Get_backend() returns undefined even when NCCL is available

Hi,

I’m currently using torchrun to do distributed training.

I use init_process_group() without any parameters in my code since it can automatically pick the backend based on the device type of my current environment: Distributed communication package - torch.distributed — PyTorch 2.7 documentation

My current environment has GPUs and I can see it being properly used with NCCL based on the NCCL logs generated by the NCCL_DEBUG env var.

Problem: However, torch.distributed.get_backend() still returns ‘undefined’ even when the lazy initialization is done and the use of NCCL is so clear in my code. I also tried to manually put the default process group as its input parameter but it still returns the same. It only returns nccl when I explicitly set init_process_group('nccl').

Question: Is this an expected behavior? How can I detect which backend torch is using if I use init_process_group with no parameter?
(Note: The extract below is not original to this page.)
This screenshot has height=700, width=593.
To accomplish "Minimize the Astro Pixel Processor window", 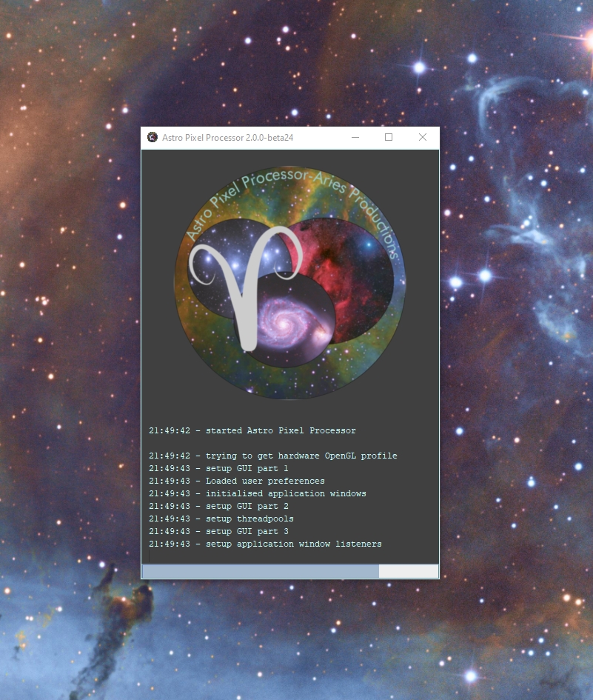I will pyautogui.click(x=355, y=137).
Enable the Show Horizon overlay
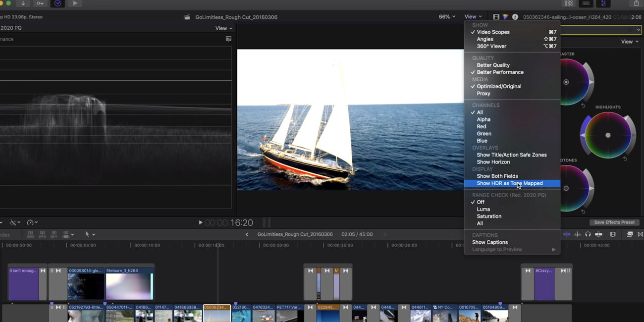The image size is (644, 322). click(x=493, y=161)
I guess this is expected as the backend was undefined during the PG creation and I don’t see where it’s being updated (code). CC @kwen2501 in case the backend is supposed to be updated after the init call selects the default one for the corresponding device.

1 Like

Yes, that’s expected – at init, no backend was tied to the Process Group in your case.
The collective works because PyTorch will try to find a backend for the device identified by your tensor.
The no-parameter init is more for a case where your program need to perform collectives on multiple device types, e.g. “cuda” and “cpu”. Thus, when get_backend() is queried, it does not know one because it is “floating”.

3 Likes

Thanks for the explanation, @kwen2501 and @ptrblck!